> [About this exercise]
Output must consist only of the lines of the material below from the one with "Viewport: 2438px width, 1475px height." through the one with "the ENSEMBLES section", each reproduced exactly; no pictures belong in it.

> [Provided records]
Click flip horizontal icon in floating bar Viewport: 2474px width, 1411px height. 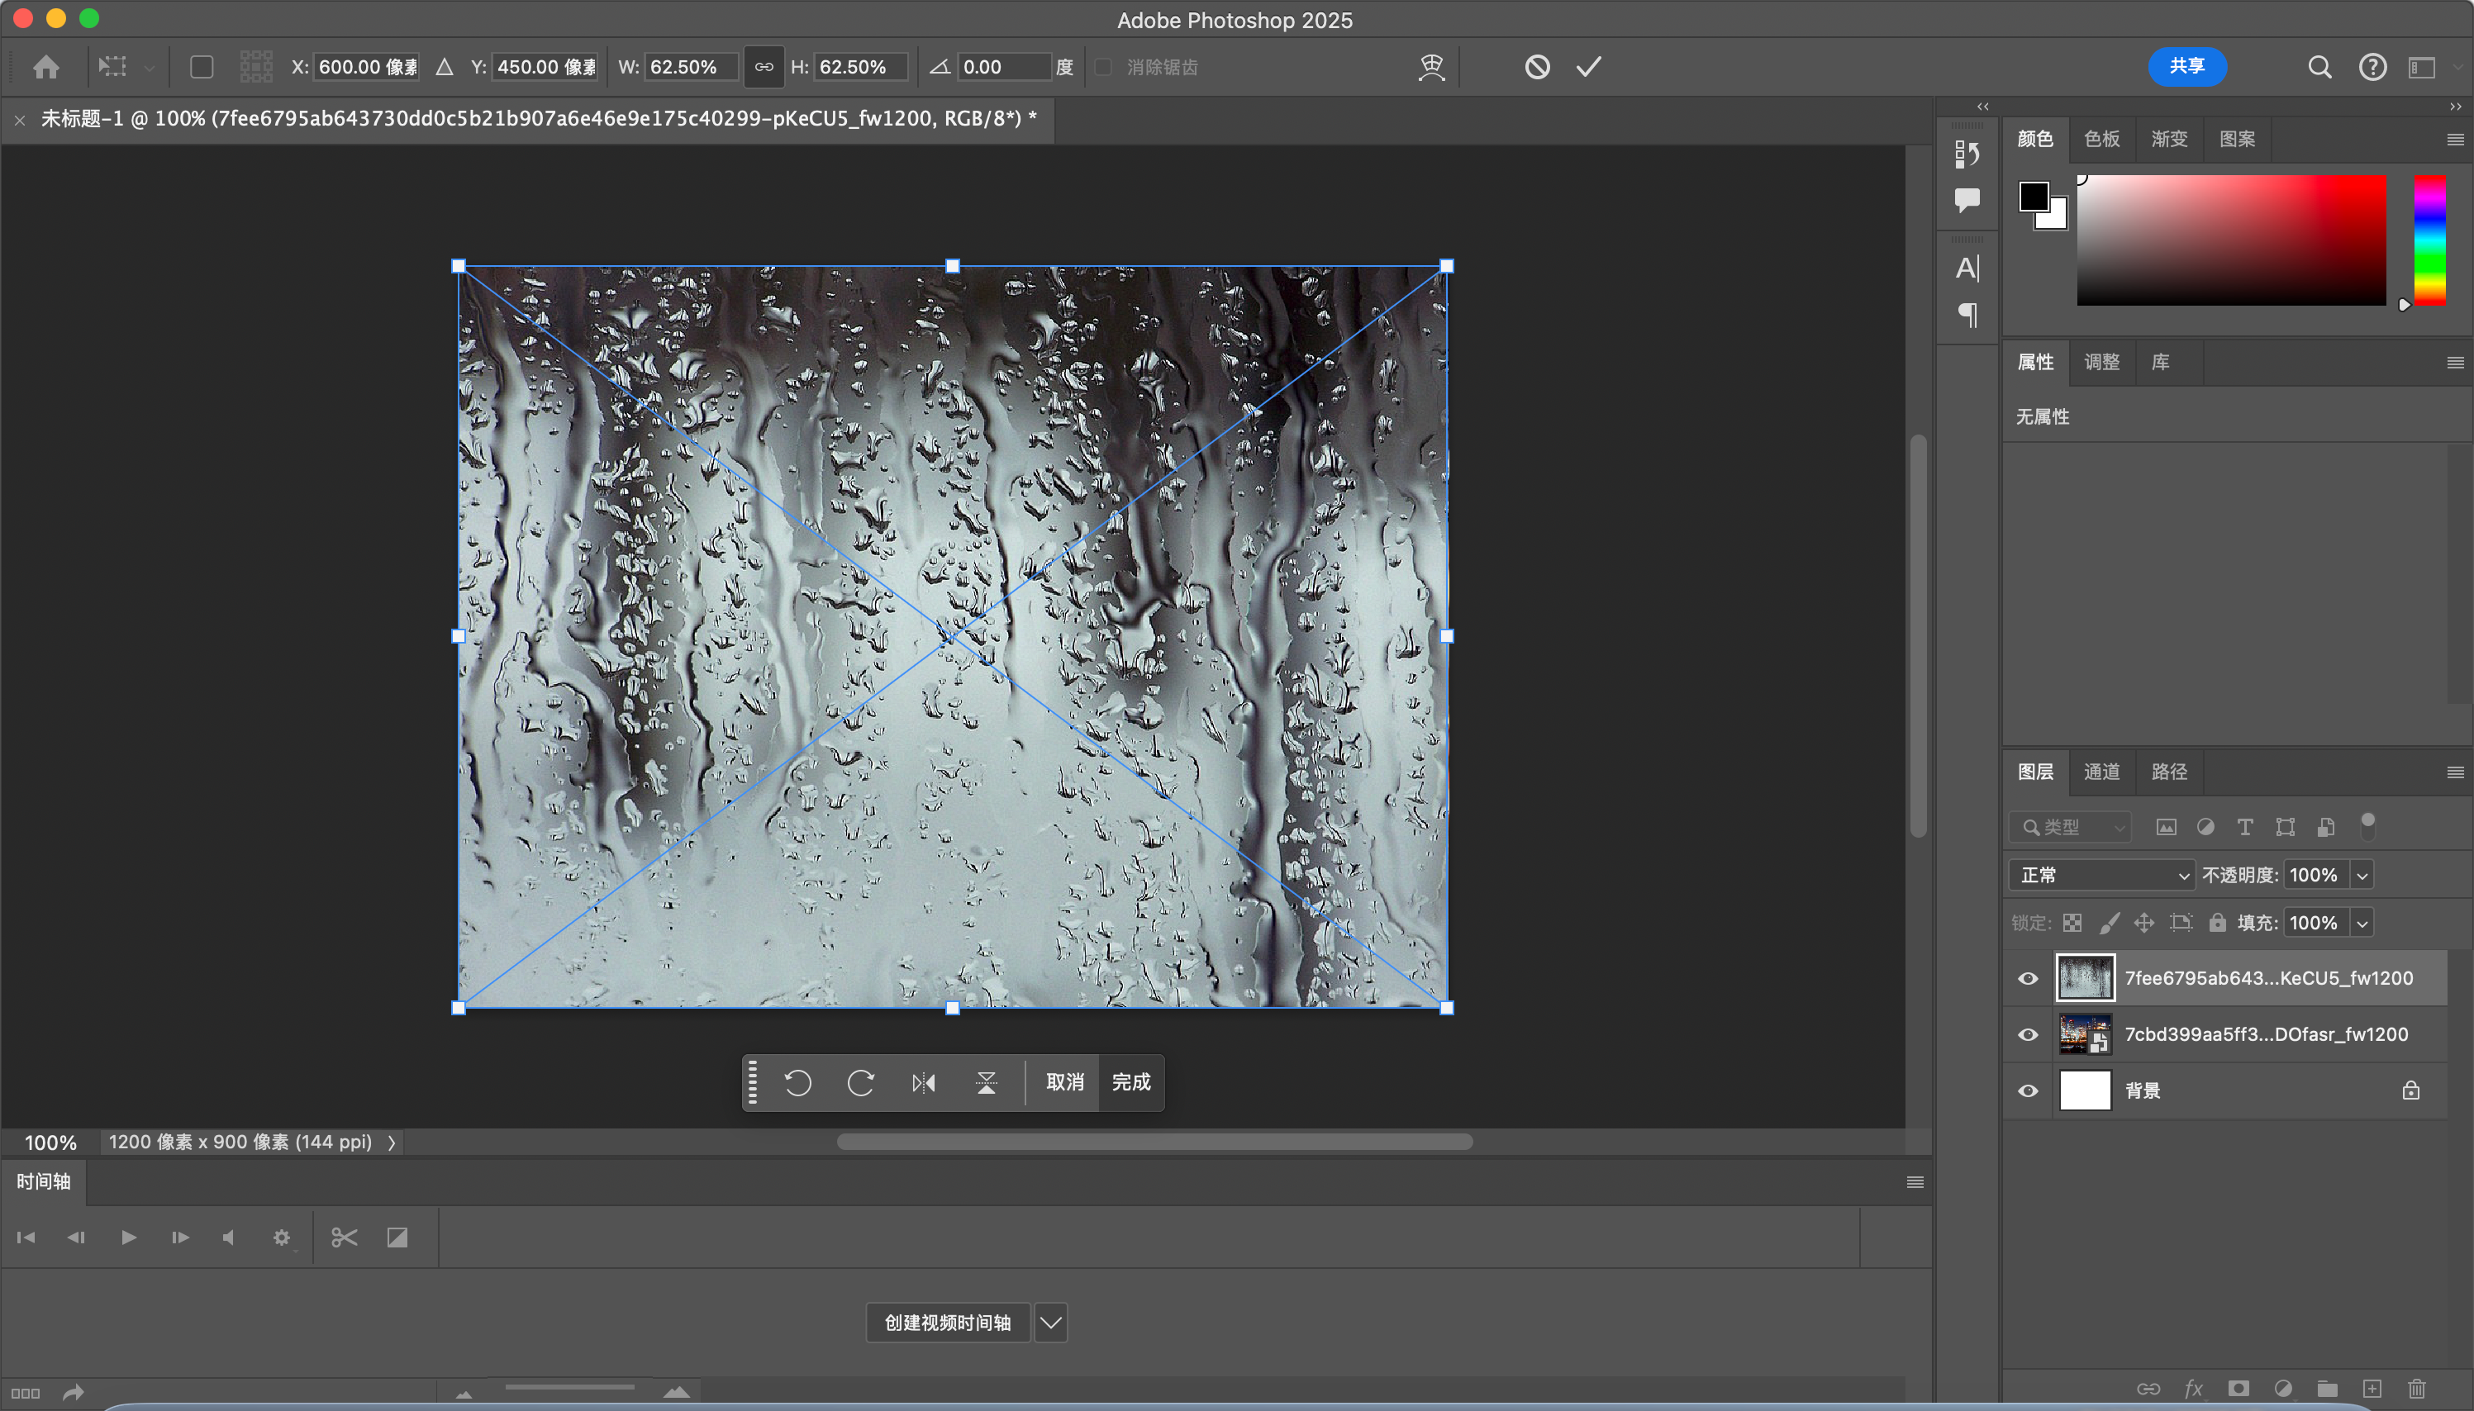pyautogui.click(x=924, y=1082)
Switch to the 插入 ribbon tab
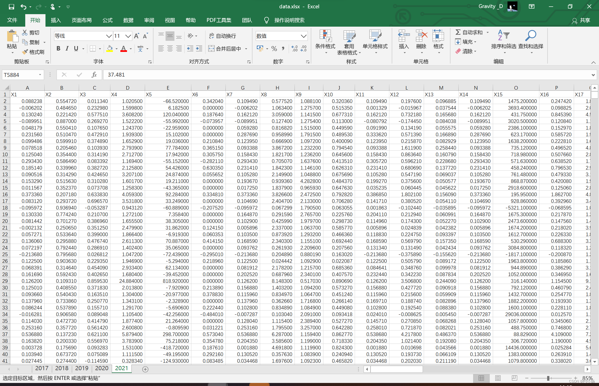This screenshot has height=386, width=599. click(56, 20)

...

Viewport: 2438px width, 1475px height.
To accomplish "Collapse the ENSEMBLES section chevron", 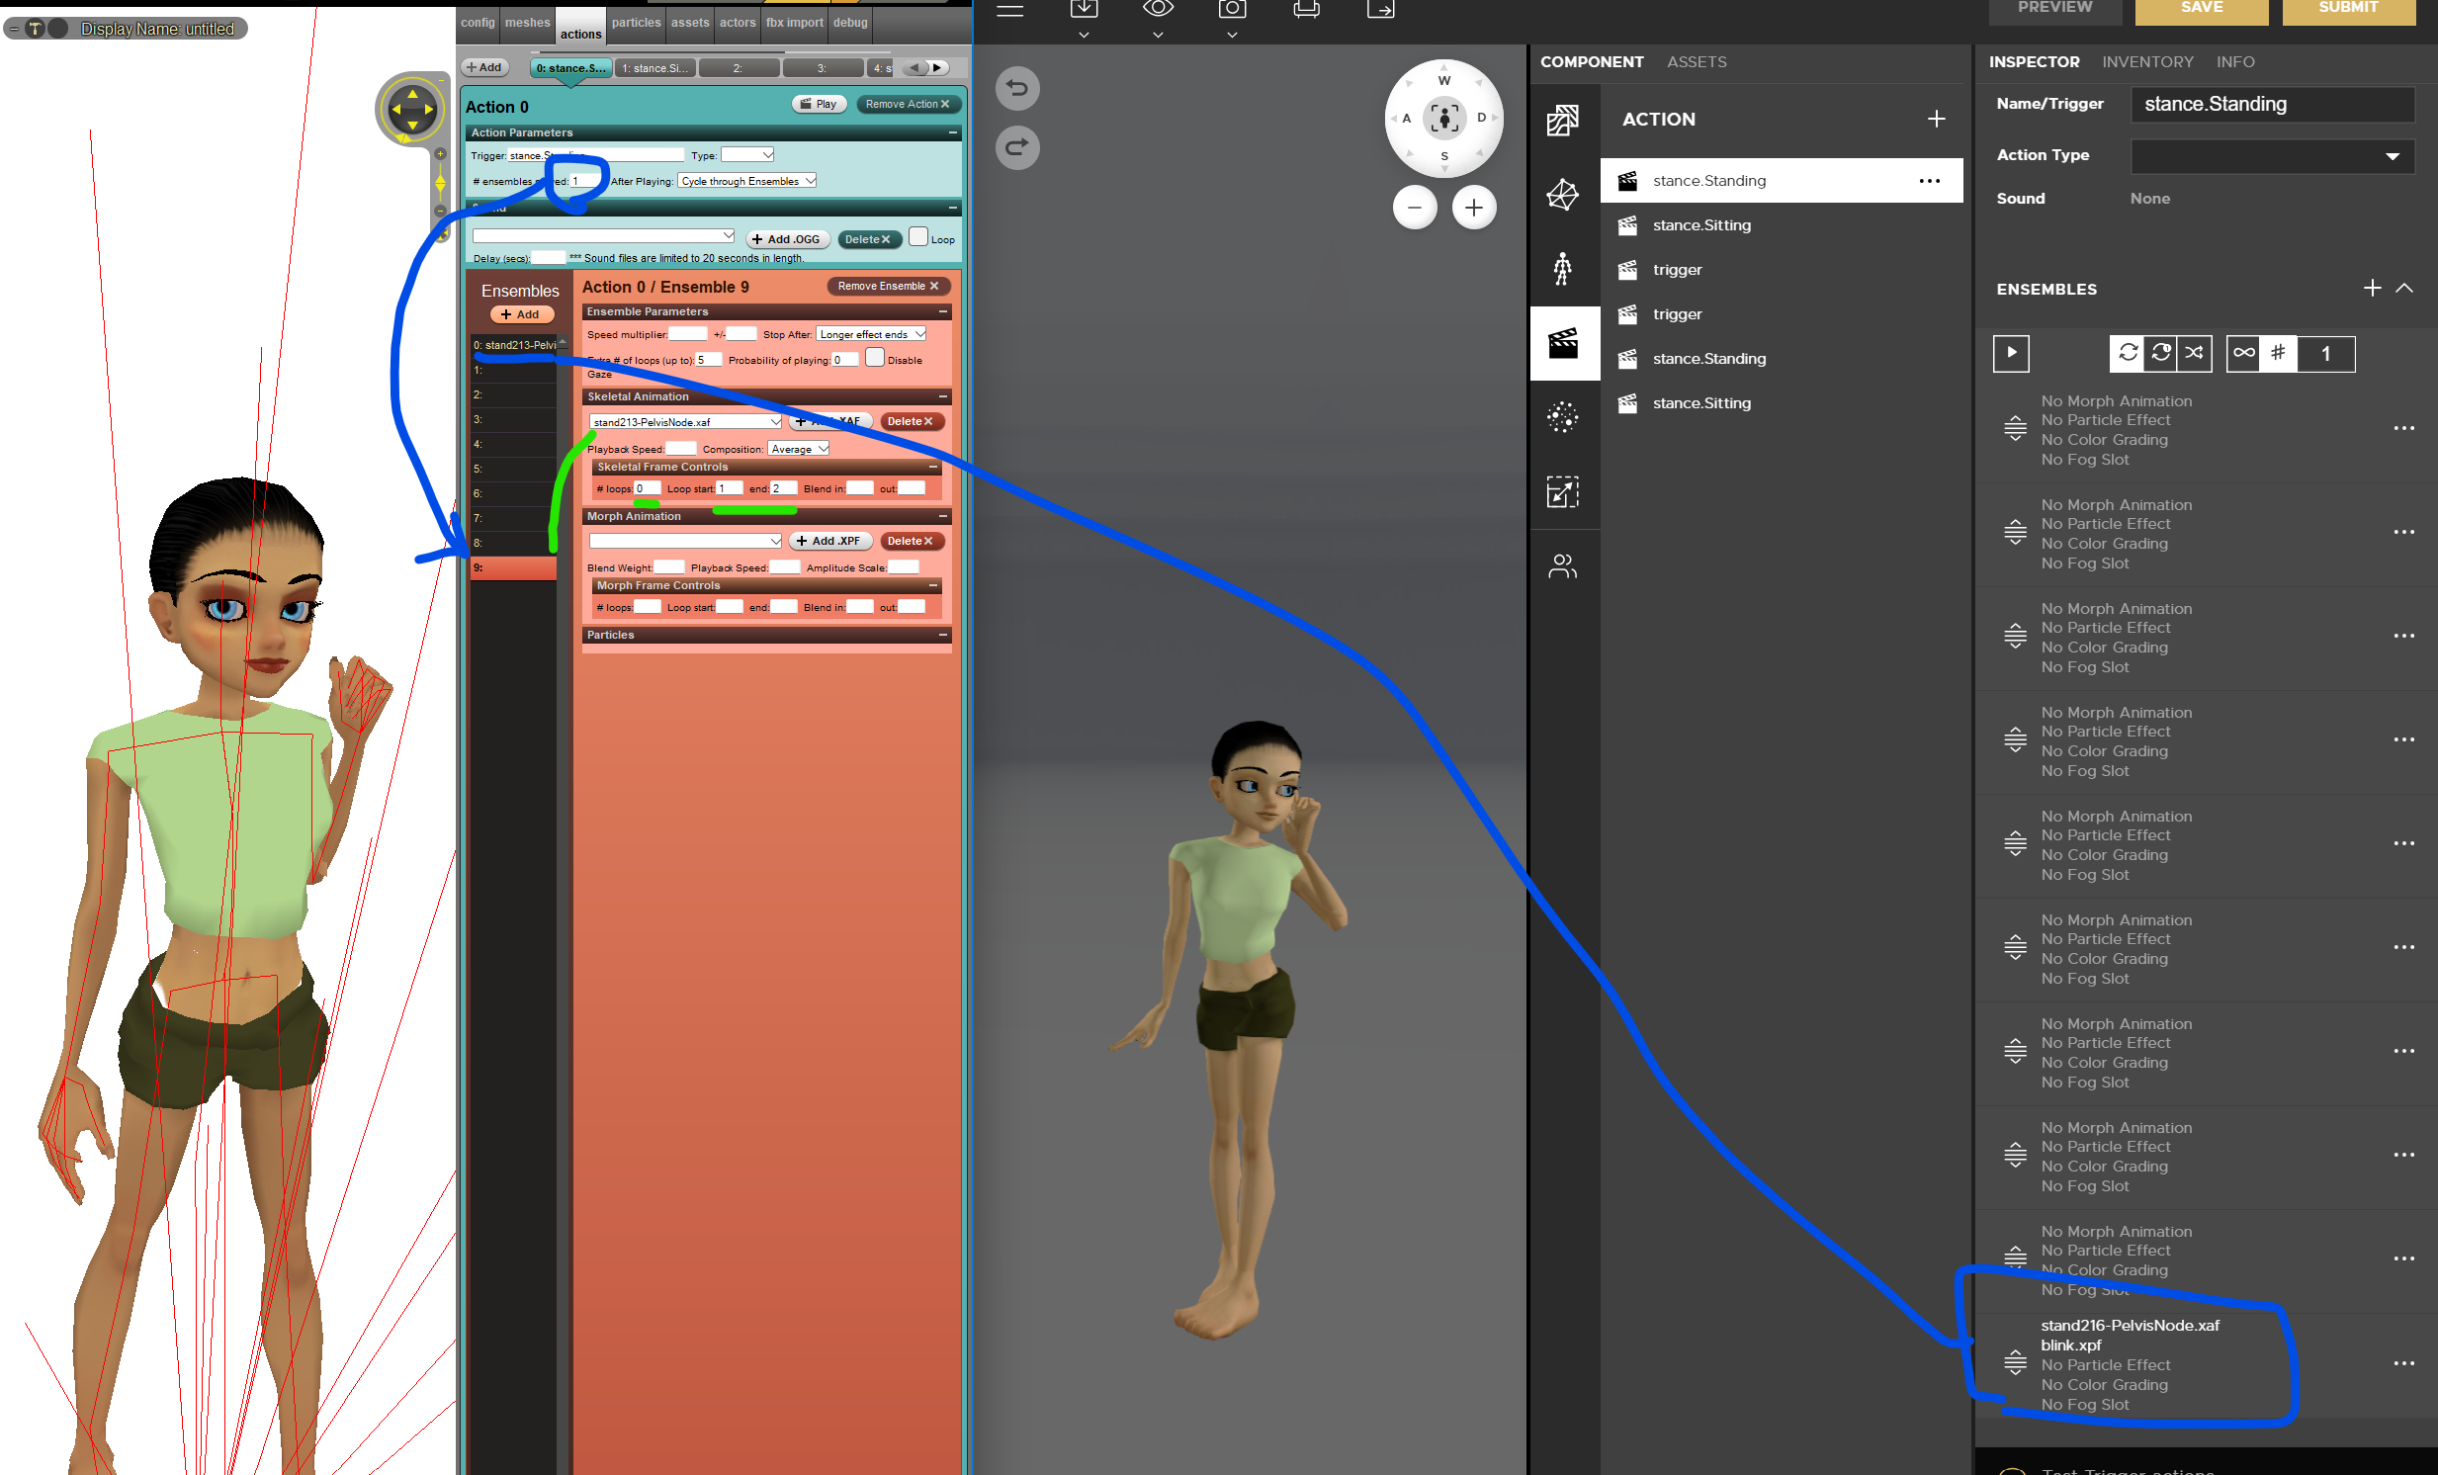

> [Finished task]
Viewport: 2438px width, 1475px height.
To accomplish "Collapse the ENSEMBLES section chevron", 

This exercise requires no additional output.